Our findings provide novel in vitro and in vivo evidence of Pem’s cross-reactivity with the murine PD-1-ED, supporting the conduction of new translational studies on anti-PD-1 therapies. Pem was found on a histological, functional, and molecular level to induce immune-related early endothelial activation and microvascular coronary endothelial dysfunction, whereas ICAM-1 emerged as a novel biomarker of Pem’s cardiotoxicity (Fig. 10). Atorv emerges as a novel cardioprotective modality, which successfully abrogated early and late signs of Pem-induced cardiotoxicity. Further clinical studies are required for the establishment of the dual anti-PD-1 and Atorv therapy as a new cornerstone in cancer immunotherapy.

Fig. 10
figure 10

Bedside-to-bench investigation of pembrolizumab-induced cardiotoxicity. Prophylactic potential of atorvastatin. Central illustration of the key findings of the study depicting the confirmation of pembrolizumab’s binding to the murine PD-1-ED, the establishment of the in vivo model of pembrolizumab-induced cardiotoxicity, and the identification of the prophylactic role of atorvastatin. ICAM-1 intracellular adhesion molecule 1, IFN-γ interferon gamma, IL-6 interleukin 6, PD-1-ED programmed death 1 extracellular domain. Images were generated using templates from Servier Medical Art, licensed under a Creative Commons Attribution 3.0 Unported License

Cardio-oncology prophylactic and therapeutic interventions are limited and primarily focus on the management of anthracyclines-induced cardiotoxicity.
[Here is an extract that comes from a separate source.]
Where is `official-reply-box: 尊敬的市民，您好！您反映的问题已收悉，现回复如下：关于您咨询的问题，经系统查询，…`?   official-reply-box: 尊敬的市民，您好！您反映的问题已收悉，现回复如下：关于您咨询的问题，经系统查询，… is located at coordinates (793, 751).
It is already shown that multiple cardioprotective agents, including Atorv and cardioprotective maneuvers, such as remote ischemic preconditioning can mitigate anthracycline-induced cardiotoxicity in the preclinical and clinical setting [31]. Moreover, the application of cardioprotective strategies in the cardio-oncology setting should be considered with caution, regarding the effect of the cardioprotection on tumor progression. Therefore, translational preclinical models and carefully designed trials are of imperative need [28].